Но предприятием более трудным, чем подавление этих уже слабых сопротивлений, была для Цезаря организация в Галлии нового правительства. Было невозможно разрушить все политические и юридические органы древнего кельтского общества и заменить их совершенно новым управлением. Не легче было и заставить функционировать эти древние учреждения под римским контролем, господствовать над ними до такой степени, чтобы быть в состоянии пользоваться для себя этой системой традиций, интересов, социальных сил, которую Цезарь нашел в действии и большая часть которой продолжала существовать даже под римским владычеством. Особенно затрудняло Цезаря существование партий: одной — национальной и народной, другой — аристократической и консервативной. Ограничив их деятельность, присоединение Галлии не заставило их исчезнуть: каждая из них сохраняла свои позиции, скрывала свою злобу, старалась использовать для себя новое положение. По мере того как Цезарь лучше знакомился с Галлией, он замечал, что национальная партия, опиравшаяся на массы, была гораздо сильнее консервативной, аристократической, призвавшей его в Галлию. Почти все сеймы, или собрания знати, были в упадке и имели только номинальный авторитет в сравнении с возрастающим могуществом того, кого Цезарь называет царем, т. е. вождя, почти повсюду назначаемого собраниями на неопределенное время, особенно когда этот царь был одним из богатых демагогов, стоявших во главе национальной партии.

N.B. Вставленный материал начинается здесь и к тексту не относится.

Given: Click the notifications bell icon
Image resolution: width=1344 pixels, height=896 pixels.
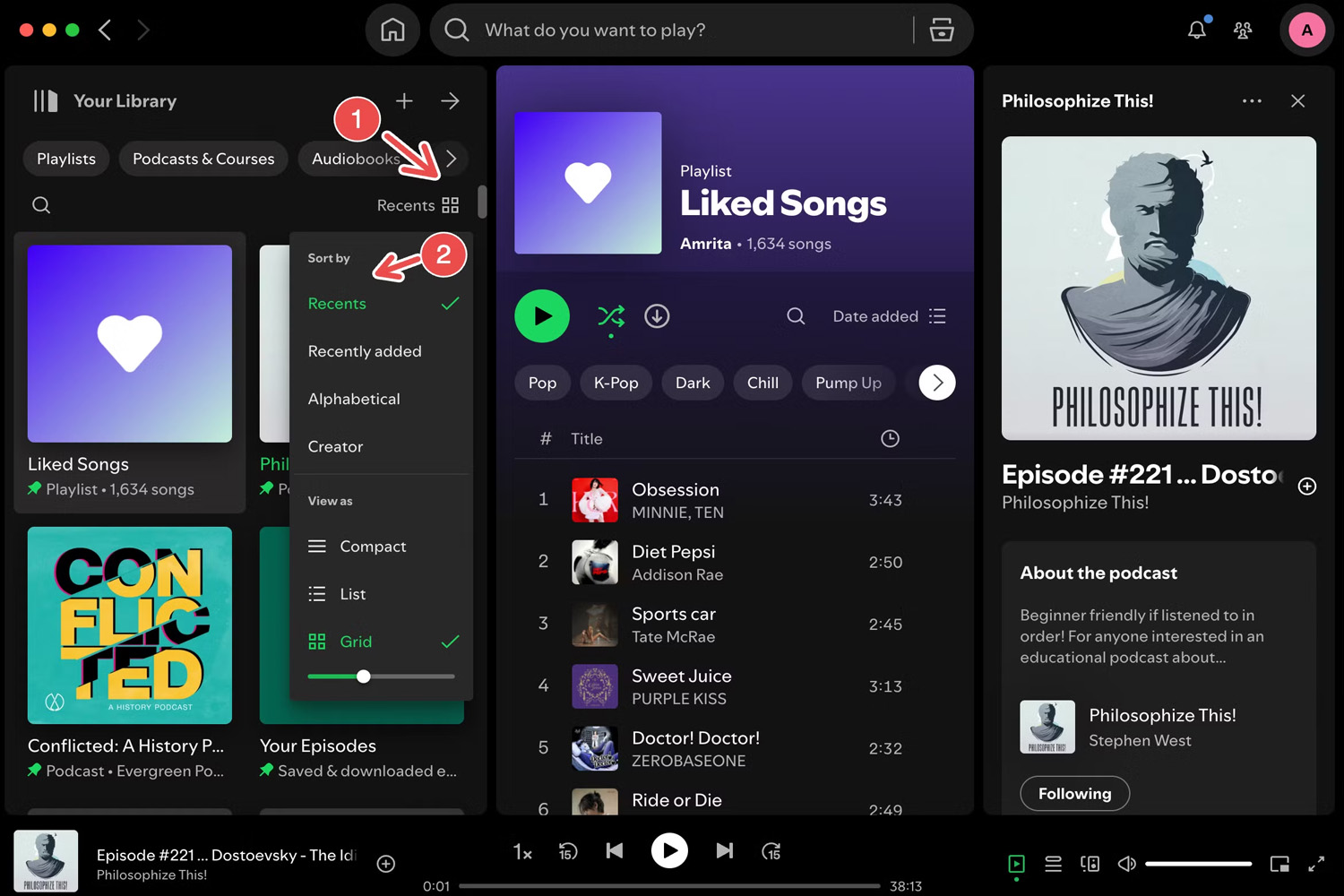Looking at the screenshot, I should pos(1196,30).
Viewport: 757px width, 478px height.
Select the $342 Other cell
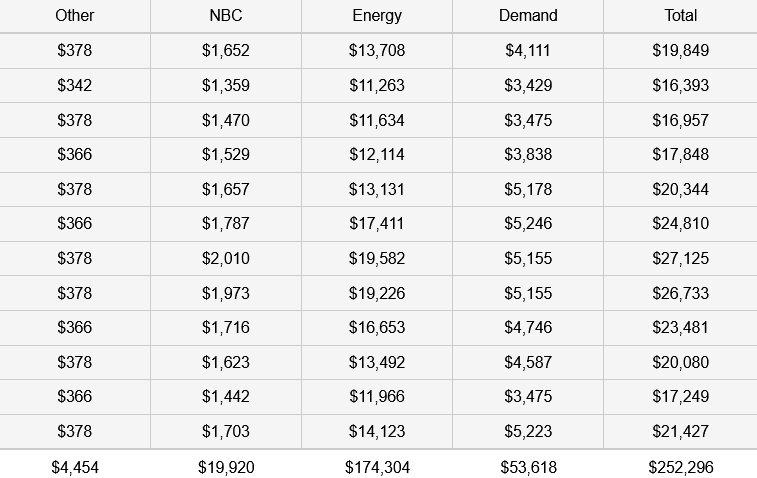click(75, 85)

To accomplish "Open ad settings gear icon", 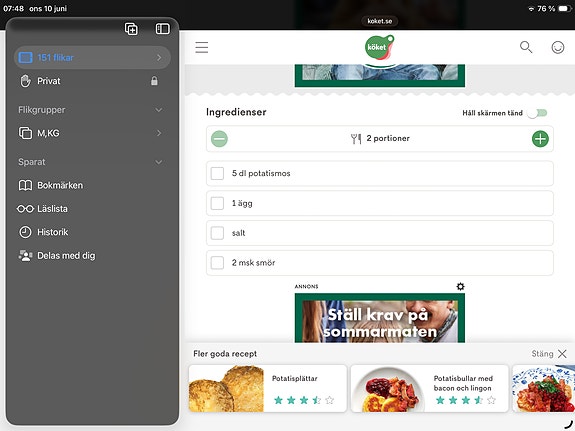I will click(x=460, y=286).
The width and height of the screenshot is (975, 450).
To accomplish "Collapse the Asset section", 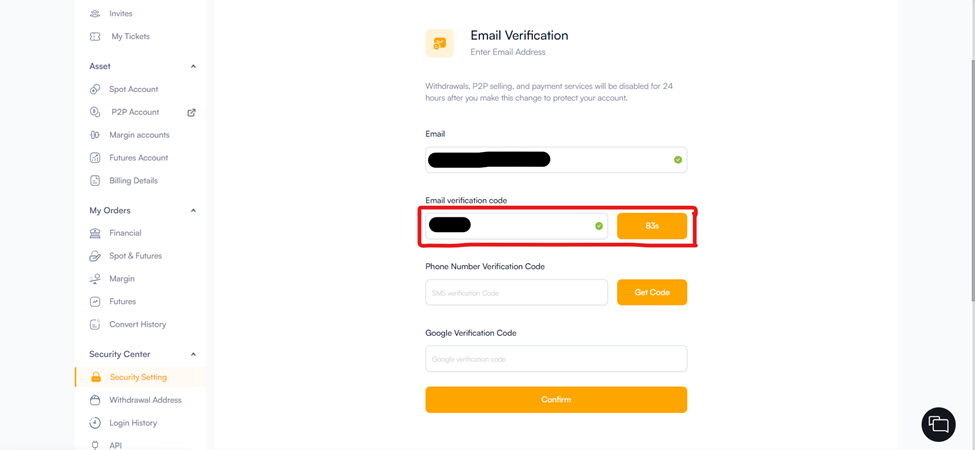I will pos(193,67).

А эта партия, на мгновение, казалось, подчинившаяся римскому игу, продолжала не доверять Цезарю и ненавидеть Рим. Это означало, что большая часть нации неискренне приняла новый порядок и не сделает ничего, чтобы приспособить к нему древние галльские учреждения. Затруднение было велико. Но со своей изворотливостью, со своей смелостью, со своим безрассудным оппортунизмом Цезарь намеревался в этот момент перенести опору своей галльской политики с одной партии на другую. Он хотел покинуть аристократическую и консервативную партию, поддерживавшую его до сих пор, и опереться на национальную партию, которая его ненавидела. Он пошел навстречу тем богатым плутократам, чье честолюбие состояло в приобретении монархической власти в древних республиках. У многих племен он назначал их царей — или благодаря своему личному влиянию, или узурпируя права собраний. В надежде иметь во главе племен преданных ему вождей и через них приобрести расположение масс он не колебался жертвовать своими прежними друзьями и собирал сеймы, ускоряя уже давно назревавшую в Галлии революцию в интересах плутократической олигархии. Он принял в число своих новых друзей Верцингеторига, молодого вождя арвернов из могущественной и знатной фамилии.[174] Он сделал Тасгета царем карнутов,[175] Каверина — царем сенонов,[176] Коммия — царем атребатов.[177] Кажется, что он имел намерение сделать Думнорига царем эдуев.[178] Он собирался даже, применяя принцип «разделяй и властвуй», помочь эдуям и ремам получить такое же верховенство, какое потеряли их соперники — сеноны, секваны и арверны.[179] Этим путем он надеялся укрепить римское владычество в Галлии.[180]
Каковы бы ни были отдаленные результаты этой политики, в данный момент дела в Галлии и в метрополии шли хорошо. Крассу и Помпею удалось добиться отсрочки выборов до 55 года и заставить назначить интеррексом преданное им лицо. Однако Луций Домиций Агенобарб, поддерживаемый Катоном, не отказался от выдвижения своей кандидатуры. На заре в день выборов он вышел из дома в сопровождении рабов и клиентов, чтобы обойти Рим, собирая в свою пользу голоса. Но внезапно на повороте одной улицы на него напала вооруженная банда. Раб, шедший перед ним с факелом, был убит; много других из его свиты было ранено. Испуганный Домиций укрылся в тайном убежище.[181] Цезарь отрядил на выборы массу солдат под видом эскорта Публия Красса; и Красc и Помпей были избраны без затруднения.